I did not. I woke up puking at one a.m. The only night in six months that I could have slept a normal, healthy amount, and I missed it. That’s just cruel.

About a week ago, my feet started tingling. Sometimes my hands tingle, too. My doc says I’m likely compressing a nerve or two from sitting in the same position for hours on end to breastfeed. Rationally, this make sense.

But I am too tired to be rational. I think I am dying. The tingling is the onset of some heretofore undocumented disease that leads quickly and inexorably to death. Every time I notice my feet tingling, I have a panic attack.

So much for not being afraid, eh?

The past few days the anxiety and fear have been debilitating. I had to call for reinforcements, friends to come talk me down and help me care for my children. I feel like a total dork, because I’m just healthy enough to realize I’m being irrational but not healthy enough to stop being irrational.

Last night I came to the astonishing realization that I am sleep deprived. Okay, so I knew that. But I’d never made the connection between the sleep (or lack thereof) and these insanely high levels of anxiety over what ordinarily would be nothing.

I read this on Wikipedia and laughed:

The link between sleep deprivation and psychosis was further documented in 2007 through a study at Harvard Medical School and the University of California at Berkeley. The study revealed, using MRI scans, that lack of sleep causes the brain to become incapable of putting an emotional event into the proper perspective and incapable of making a controlled, suitable response to the event.

Hm. That sounds strangely familiar, though the term “psychotic” is a little harsh, don’t you think? Makes it sound like I shouldn’t be allowed anywhere near an axe or a chainsaw.
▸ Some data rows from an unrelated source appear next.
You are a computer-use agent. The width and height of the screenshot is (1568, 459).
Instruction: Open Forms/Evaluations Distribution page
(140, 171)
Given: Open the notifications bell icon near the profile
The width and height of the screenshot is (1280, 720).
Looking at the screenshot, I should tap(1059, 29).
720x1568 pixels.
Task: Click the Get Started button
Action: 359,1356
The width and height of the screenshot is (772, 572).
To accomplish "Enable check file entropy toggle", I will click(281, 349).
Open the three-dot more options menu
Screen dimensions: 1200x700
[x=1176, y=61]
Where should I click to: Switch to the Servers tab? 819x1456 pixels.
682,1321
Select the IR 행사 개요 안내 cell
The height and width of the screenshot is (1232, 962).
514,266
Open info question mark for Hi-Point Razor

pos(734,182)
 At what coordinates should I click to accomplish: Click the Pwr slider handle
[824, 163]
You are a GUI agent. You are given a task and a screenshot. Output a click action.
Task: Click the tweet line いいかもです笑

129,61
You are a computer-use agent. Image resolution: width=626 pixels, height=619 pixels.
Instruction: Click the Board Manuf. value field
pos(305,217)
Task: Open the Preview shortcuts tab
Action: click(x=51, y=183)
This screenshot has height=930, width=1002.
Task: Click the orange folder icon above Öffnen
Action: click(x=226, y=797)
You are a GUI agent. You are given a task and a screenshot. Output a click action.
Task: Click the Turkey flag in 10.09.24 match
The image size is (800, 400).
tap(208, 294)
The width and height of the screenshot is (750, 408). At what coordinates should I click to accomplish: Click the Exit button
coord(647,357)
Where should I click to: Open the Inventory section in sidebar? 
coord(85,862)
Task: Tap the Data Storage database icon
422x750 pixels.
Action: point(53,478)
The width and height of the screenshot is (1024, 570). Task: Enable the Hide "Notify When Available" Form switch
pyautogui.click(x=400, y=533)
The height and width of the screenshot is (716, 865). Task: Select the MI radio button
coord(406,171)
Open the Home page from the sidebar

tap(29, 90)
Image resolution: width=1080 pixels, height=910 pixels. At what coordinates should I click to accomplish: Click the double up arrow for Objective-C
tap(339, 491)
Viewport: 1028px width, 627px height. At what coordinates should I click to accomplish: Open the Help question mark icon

Psychosis notwithstanding, I feel much better knowing this. Really. Because it means there’s a solution to the whole inability-to-be-rational-when-one’s-feet-tingle thing. It’s called sleep.

Now, if I could just get me some of that.

In the meantime, I’m counting God’s mercies and clinging hard to His grace. Sometimes I actually do this out loud. I sound like Sonny fricking-what’s-his-name from The Apostle as I rant in the car or the kitchen, thanking God for His promises and reminding Him that He needs to flipping do something about them. Like get my babies sleeping.

(If I sound like I’m on speed, it’s because I am. Sleep deprivation causes manic behavior and attention deficit disor – ooh, look at that! It’s shiny! Let’s chase it!)

Anyhoo, here are a few more of what Ann Voskamp calls the endless gifts:

#1176. Snuggling with my daughter.

#1177. Ben’s big grins that light up his whole face. Heck, they light up the whole room.

#1178. Luke’s jerky happy kicks. He does the same jerky motions with his arms, but I don’t know what to call them – punches, perhaps?

#1179. A quiet moment outside after dark, with the wind in my face, and my face toward the sky, and the sky partly cloudy, partly lit by stars and the waning gibbous moon.

#1180. Treetops with only a few leaves dancing in sharply silhouetted relief against the dusky sky.

#1181. My in-laws come every Monday to help me with the kids.

#1182. And every Monday my mother-in-law sweeps my always-dirty floors.

#1183. A walk through the neighborhood with just Jack.

#1184. Scuffling through fallen leaves on the sidewalk.

#1185. My husband makes breakfast every morning, so I can get an extra half hour of sleep.